Credibility of count questioned

The Bush campaign claimed problems in the recounting process called into question the credibility of the effort.

The hand counting in Palm Beach and Broward counties "is not only fundamentally flawed, it is becoming completely untrustworthy," said Montana Gov. Marc Racicot, speaking for Republican campaign.

He said ballots were being dropped, damaged, stuck together, abused and misplaced, and Democratic officials were changing and manipulating the rules of the count.

"We have elderly counters overworked and burned out," he said. "Counters are working from 7 a.m. to 10 p.m. each day, sometimes even later. Counters, many of whom are elderly, are exhausted. Some of them are angry, and clearly they are fatigued. The room is poorly lit."

Montana Governor Marc Racicot said the recount is "fundamentally flawed"  

In one case, he said vote counters found Bush ballots stacked among a pile of Gore ballots and refused to remove them. In another case, chad was taped over a ballot that had been marked for Bush, he said.

Racicot said Bush ballots have been "found in the Gore pile to be counted as Gore votes. "The Democratic observer later apologized to the Republican counterpart, telling him that the stack of ballots was different last night, and, in his own words, had been sabotaged.

"I think the American people, when they learn about some of these things, will ask, 'What in the name of God is going on here?'"

"There's nothing unusual about the way the votes are being counted in Florida right now," said Democratic Sen. Tom Daschle, the Senate minority leader.

Postmarks disputed

Racicot and other top Republicans continued to allege that Democrats were trying to get as many as one-third of the absentee ballots from the military thrown out.


"The vice president's lawyers have gone to war, in my judgment, against the men and women who serve in our armed services," Racicot said. "Last night across Florida, they threw out between 900 and 1,100 votes cast by military men and women. In Duval County, for example, 44 votes, mostly military, were thrown out," he said.

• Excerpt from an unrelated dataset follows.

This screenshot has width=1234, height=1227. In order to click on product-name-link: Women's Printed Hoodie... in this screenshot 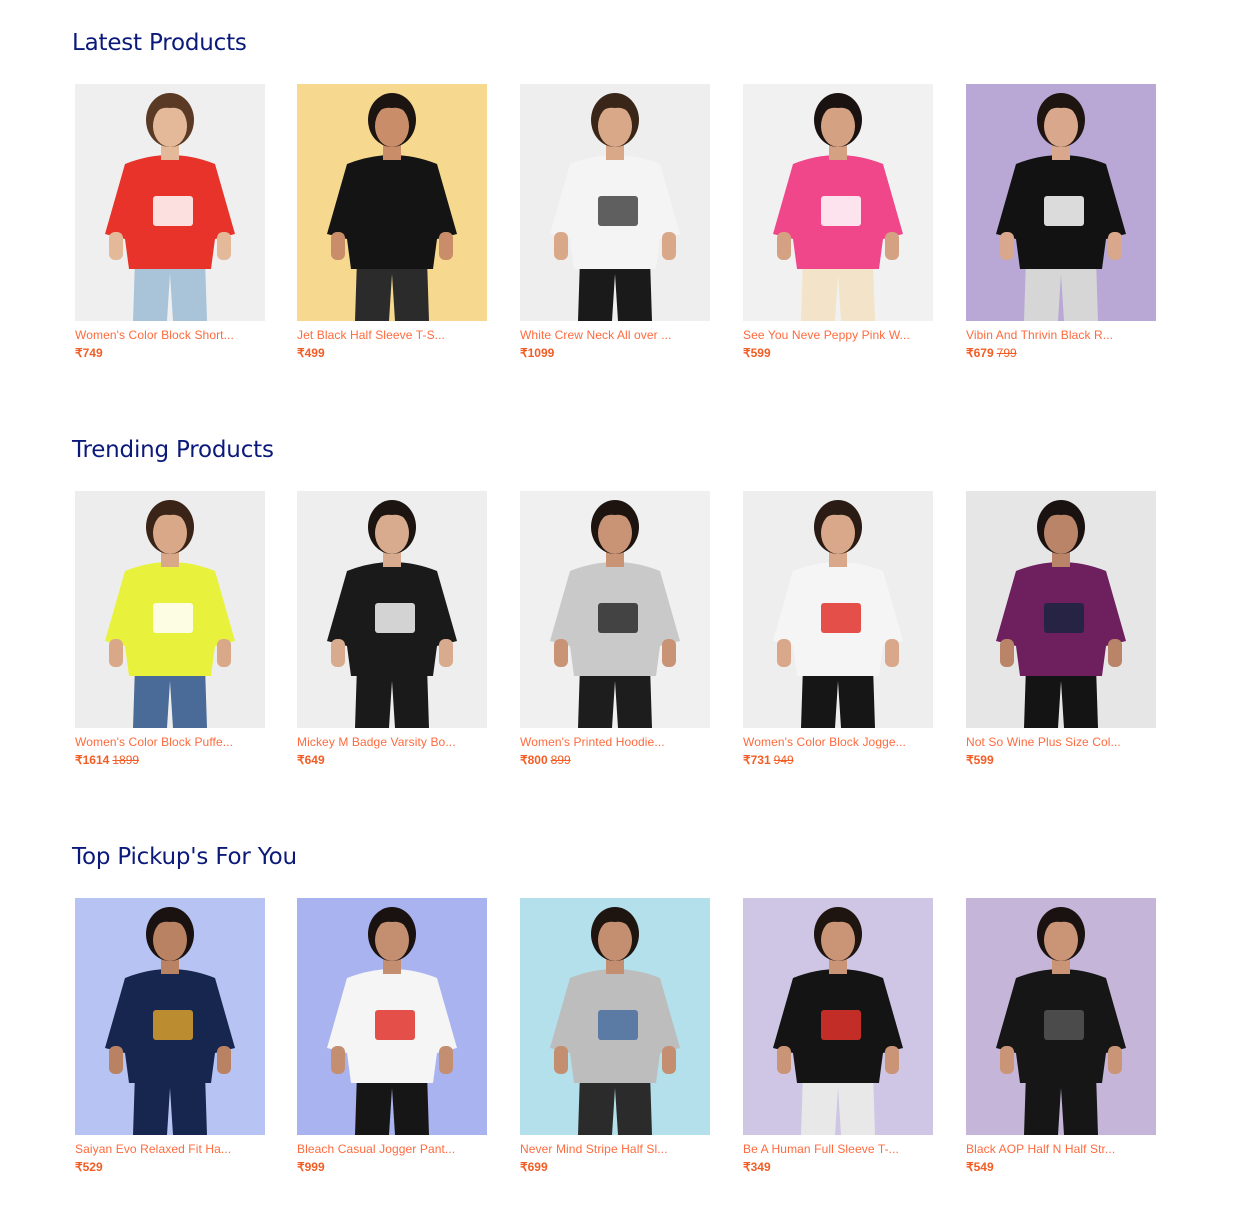, I will do `click(615, 742)`.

But Gore legal adviser Ron Klain called the Republican charges "hypocritical."

"They've spent a week trying to exclude the votes of men and women in uniform, police, fire, nurses, doctors," Klain said. "Now, their newfound dedication to the counting of ballots, though welcome, seems a little off."

In a statement issued through the Bush campaign, retired Army general Norman Schwarzkopf complained that absentee ballots used by members of the military reportedly might not be counted because clerical errors left them unpostmarked. Sen. John Warner, chairman of the Senate Armed Services Committee, made a similar complaint Friday.

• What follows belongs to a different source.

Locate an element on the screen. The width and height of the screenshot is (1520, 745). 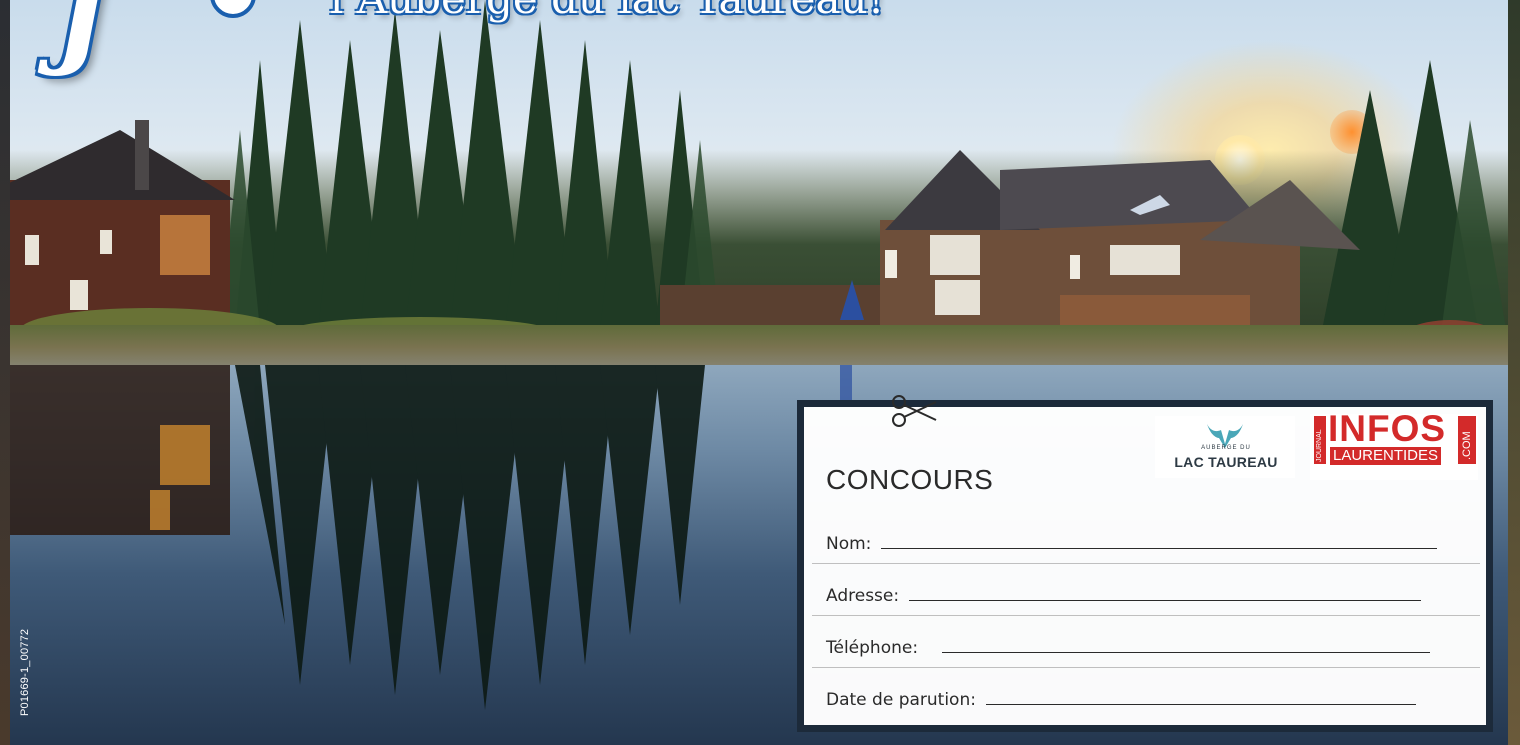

"These people don't have the luxury of going down to the post office and getting their ballot postmarked," said Bush spokeswoman Mindy Tucker. "And lots of times when they're trying to get these things in expeditiously, which is what the federal law calls for they, end up getting them back here without a postmark on them."

Questioned on CNN's "Evans & Novak" Saturday night about whether military voters "should be given a little leeway," Daschle replied: "I do. I also think that those ballots in Palm Beach -- if it's clear that somebody put a mark on that ballot with the intention of attempting to vote, if it's marked but the chad is not all the way through -- clearly that's something we ought to examine, as well. That's the point. It works both ways."

Military postal regulations require that a postmark be affixed to mail, and in a letter to a Palm Beach, Fla., law firm, Navy Capt. E.M. DuCom, deputy director of the Military Postal Service Agency, acknowledged that "there are instances when time constraints do not allow for proper postmarking/cancellation of the mail."

DuCom said that he has "... personally received mail through the MPS (Military Postal System) with no postmarking."

Under state law, ballots without postmarks are not counted, since it can't be determined if the ballot arrived prior to the deadline.

The candidate who wins Florida and its 25 Electoral College votes will succeed U.S. President Bill Clinton on January 20.